> **PROMPT**
Edit the entries below so that every "How do I perform" becomes "How would I carry out", with nothing else changed.

> **DATASET EXTRACT**

****************

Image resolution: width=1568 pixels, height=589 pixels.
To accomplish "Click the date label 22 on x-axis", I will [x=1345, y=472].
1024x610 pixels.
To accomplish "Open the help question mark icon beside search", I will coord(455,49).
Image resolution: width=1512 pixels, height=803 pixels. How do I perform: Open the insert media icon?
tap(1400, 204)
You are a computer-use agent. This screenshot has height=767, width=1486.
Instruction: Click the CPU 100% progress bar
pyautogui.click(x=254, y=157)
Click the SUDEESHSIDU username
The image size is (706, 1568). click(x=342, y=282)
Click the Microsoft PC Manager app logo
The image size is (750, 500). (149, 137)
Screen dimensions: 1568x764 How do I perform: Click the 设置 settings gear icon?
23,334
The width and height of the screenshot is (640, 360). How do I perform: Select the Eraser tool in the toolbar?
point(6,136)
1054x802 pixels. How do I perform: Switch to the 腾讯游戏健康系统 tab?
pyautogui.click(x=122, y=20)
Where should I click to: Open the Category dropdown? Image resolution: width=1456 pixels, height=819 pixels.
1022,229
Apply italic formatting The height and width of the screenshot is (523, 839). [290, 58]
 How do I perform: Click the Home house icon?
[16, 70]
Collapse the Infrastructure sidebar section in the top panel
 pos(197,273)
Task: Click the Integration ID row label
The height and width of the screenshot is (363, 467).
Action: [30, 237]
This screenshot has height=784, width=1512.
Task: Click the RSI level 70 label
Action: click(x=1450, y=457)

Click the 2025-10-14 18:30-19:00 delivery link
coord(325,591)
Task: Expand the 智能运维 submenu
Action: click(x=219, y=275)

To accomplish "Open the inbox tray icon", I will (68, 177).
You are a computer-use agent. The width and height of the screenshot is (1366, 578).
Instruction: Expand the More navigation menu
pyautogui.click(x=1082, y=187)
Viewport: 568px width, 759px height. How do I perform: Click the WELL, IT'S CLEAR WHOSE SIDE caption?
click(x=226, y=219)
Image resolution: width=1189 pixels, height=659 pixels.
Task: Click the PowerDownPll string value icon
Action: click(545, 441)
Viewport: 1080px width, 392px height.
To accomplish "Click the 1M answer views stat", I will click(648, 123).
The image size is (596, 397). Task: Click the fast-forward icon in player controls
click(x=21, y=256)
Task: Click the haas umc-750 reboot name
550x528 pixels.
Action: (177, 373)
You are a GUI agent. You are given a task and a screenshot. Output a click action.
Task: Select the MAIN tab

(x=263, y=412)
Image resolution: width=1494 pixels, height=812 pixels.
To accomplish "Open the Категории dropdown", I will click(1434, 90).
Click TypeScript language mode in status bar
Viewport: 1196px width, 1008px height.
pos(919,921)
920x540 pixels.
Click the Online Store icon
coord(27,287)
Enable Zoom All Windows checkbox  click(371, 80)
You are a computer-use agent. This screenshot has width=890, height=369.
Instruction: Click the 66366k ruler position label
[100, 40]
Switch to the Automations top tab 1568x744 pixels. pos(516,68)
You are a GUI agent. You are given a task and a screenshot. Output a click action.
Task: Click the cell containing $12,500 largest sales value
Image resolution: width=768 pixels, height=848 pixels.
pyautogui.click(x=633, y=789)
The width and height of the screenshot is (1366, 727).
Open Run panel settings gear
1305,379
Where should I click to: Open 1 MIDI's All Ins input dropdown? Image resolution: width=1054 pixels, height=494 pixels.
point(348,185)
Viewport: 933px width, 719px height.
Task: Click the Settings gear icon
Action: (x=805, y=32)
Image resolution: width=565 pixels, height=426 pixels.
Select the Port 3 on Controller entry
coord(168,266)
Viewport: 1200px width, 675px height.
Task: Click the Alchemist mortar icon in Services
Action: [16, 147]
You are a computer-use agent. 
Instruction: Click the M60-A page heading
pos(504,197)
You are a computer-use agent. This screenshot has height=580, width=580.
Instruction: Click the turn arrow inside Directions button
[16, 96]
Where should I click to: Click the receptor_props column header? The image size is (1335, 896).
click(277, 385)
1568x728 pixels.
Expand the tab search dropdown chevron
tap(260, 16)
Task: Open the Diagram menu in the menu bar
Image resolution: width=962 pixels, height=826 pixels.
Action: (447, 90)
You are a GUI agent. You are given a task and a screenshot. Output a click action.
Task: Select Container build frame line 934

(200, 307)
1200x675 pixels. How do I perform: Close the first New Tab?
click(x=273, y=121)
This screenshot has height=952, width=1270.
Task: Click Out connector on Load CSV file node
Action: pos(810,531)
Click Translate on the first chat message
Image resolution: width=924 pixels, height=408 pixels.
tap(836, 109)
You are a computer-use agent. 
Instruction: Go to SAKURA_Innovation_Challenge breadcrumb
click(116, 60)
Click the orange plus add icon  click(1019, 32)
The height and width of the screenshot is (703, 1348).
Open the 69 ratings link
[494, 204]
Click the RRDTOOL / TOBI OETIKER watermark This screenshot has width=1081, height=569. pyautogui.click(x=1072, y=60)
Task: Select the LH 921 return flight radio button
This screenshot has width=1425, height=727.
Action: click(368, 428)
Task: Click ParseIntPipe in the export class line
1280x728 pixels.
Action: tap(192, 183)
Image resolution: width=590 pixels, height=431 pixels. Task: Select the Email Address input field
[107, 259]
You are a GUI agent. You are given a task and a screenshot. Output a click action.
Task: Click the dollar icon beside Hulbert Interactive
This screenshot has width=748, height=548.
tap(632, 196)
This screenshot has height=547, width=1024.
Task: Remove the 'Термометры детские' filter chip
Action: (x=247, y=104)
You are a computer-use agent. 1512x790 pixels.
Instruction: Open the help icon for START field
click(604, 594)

****************

> **COMPLETED TASK**
Image resolution: width=1568 pixels, height=589 pixels.
To accomplish "Click the date label 22 on x-axis", I will [x=1345, y=472].
1024x610 pixels.
To accomplish "Open the help question mark icon beside search", I will coord(455,49).
Image resolution: width=1512 pixels, height=803 pixels. How would I carry out: Open the insert media icon?
tap(1400, 204)
You are a computer-use agent. This screenshot has height=767, width=1486.
Instruction: Click the CPU 100% progress bar
pyautogui.click(x=254, y=157)
Click the SUDEESHSIDU username
The image size is (706, 1568). click(x=342, y=282)
Click the Microsoft PC Manager app logo
The image size is (750, 500). (149, 137)
Screen dimensions: 1568x764 How would I carry out: Click the 设置 settings gear icon?
23,334
The width and height of the screenshot is (640, 360). How would I carry out: Select the Eraser tool in the toolbar?
point(6,136)
1054x802 pixels. How would I carry out: Switch to the 腾讯游戏健康系统 tab?
pyautogui.click(x=122, y=20)
Where should I click to: Open the Category dropdown? Image resolution: width=1456 pixels, height=819 pixels.
1022,229
Apply italic formatting The height and width of the screenshot is (523, 839). [290, 58]
 How would I carry out: Click the Home house icon?
[16, 70]
Collapse the Infrastructure sidebar section in the top panel
 pos(197,273)
Task: Click the Integration ID row label
The height and width of the screenshot is (363, 467).
Action: [30, 237]
This screenshot has height=784, width=1512.
Task: Click the RSI level 70 label
Action: click(x=1450, y=457)

Click the 2025-10-14 18:30-19:00 delivery link
coord(325,591)
Task: Expand the 智能运维 submenu
Action: click(x=219, y=275)

To accomplish "Open the inbox tray icon", I will (68, 177).
You are a computer-use agent. The width and height of the screenshot is (1366, 578).
Instruction: Expand the More navigation menu
pyautogui.click(x=1082, y=187)
Viewport: 568px width, 759px height. How would I carry out: Click the WELL, IT'S CLEAR WHOSE SIDE caption?
click(x=226, y=219)
Image resolution: width=1189 pixels, height=659 pixels.
Task: Click the PowerDownPll string value icon
Action: click(545, 441)
Viewport: 1080px width, 392px height.
To accomplish "Click the 1M answer views stat", I will click(648, 123).
The image size is (596, 397). Task: Click the fast-forward icon in player controls
click(x=21, y=256)
Task: Click the haas umc-750 reboot name
550x528 pixels.
Action: (177, 373)
You are a GUI agent. You are given a task and a screenshot. Output a click action.
Task: Select the MAIN tab

(x=263, y=412)
Image resolution: width=1494 pixels, height=812 pixels.
To accomplish "Open the Категории dropdown", I will click(1434, 90).
Click TypeScript language mode in status bar
Viewport: 1196px width, 1008px height.
pos(919,921)
920x540 pixels.
Click the Online Store icon
coord(27,287)
Enable Zoom All Windows checkbox  click(371, 80)
You are a computer-use agent. This screenshot has width=890, height=369.
Instruction: Click the 66366k ruler position label
[100, 40]
Switch to the Automations top tab 1568x744 pixels. pos(516,68)
You are a GUI agent. You are given a task and a screenshot. Output a click action.
Task: Click the cell containing $12,500 largest sales value
Image resolution: width=768 pixels, height=848 pixels.
pyautogui.click(x=633, y=789)
The width and height of the screenshot is (1366, 727).
Open Run panel settings gear
1305,379
Where should I click to: Open 1 MIDI's All Ins input dropdown? Image resolution: width=1054 pixels, height=494 pixels.
point(348,185)
Viewport: 933px width, 719px height.
Task: Click the Settings gear icon
Action: (x=805, y=32)
Image resolution: width=565 pixels, height=426 pixels.
Select the Port 3 on Controller entry
coord(168,266)
Viewport: 1200px width, 675px height.
Task: Click the Alchemist mortar icon in Services
Action: [16, 147]
You are a computer-use agent. 
Instruction: Click the M60-A page heading
pos(504,197)
You are a computer-use agent. This screenshot has height=580, width=580.
Instruction: Click the turn arrow inside Directions button
[16, 96]
Where should I click to: Click the receptor_props column header? The image size is (1335, 896).
click(277, 385)
1568x728 pixels.
Expand the tab search dropdown chevron
tap(260, 16)
Task: Open the Diagram menu in the menu bar
Image resolution: width=962 pixels, height=826 pixels.
Action: (447, 90)
You are a GUI agent. You are given a task and a screenshot. Output a click action.
Task: Select Container build frame line 934

(200, 307)
1200x675 pixels. How would I carry out: Close the first New Tab?
click(x=273, y=121)
This screenshot has height=952, width=1270.
Task: Click Out connector on Load CSV file node
Action: pos(810,531)
Click Translate on the first chat message
Image resolution: width=924 pixels, height=408 pixels.
tap(836, 109)
You are a computer-use agent. 
Instruction: Go to SAKURA_Innovation_Challenge breadcrumb
click(116, 60)
Click the orange plus add icon  click(1019, 32)
The height and width of the screenshot is (703, 1348).
Open the 69 ratings link
[494, 204]
Click the RRDTOOL / TOBI OETIKER watermark This screenshot has width=1081, height=569. pyautogui.click(x=1072, y=60)
Task: Select the LH 921 return flight radio button
This screenshot has width=1425, height=727.
Action: click(368, 428)
Task: Click ParseIntPipe in the export class line
1280x728 pixels.
Action: tap(192, 183)
Image resolution: width=590 pixels, height=431 pixels. Task: Select the Email Address input field
[107, 259]
You are a GUI agent. You are given a task and a screenshot. Output a click action.
Task: Click the dollar icon beside Hulbert Interactive
This screenshot has width=748, height=548.
tap(632, 196)
This screenshot has height=547, width=1024.
Task: Remove the 'Термометры детские' filter chip
Action: (x=247, y=104)
You are a computer-use agent. 1512x790 pixels.
Instruction: Open the help icon for START field
click(604, 594)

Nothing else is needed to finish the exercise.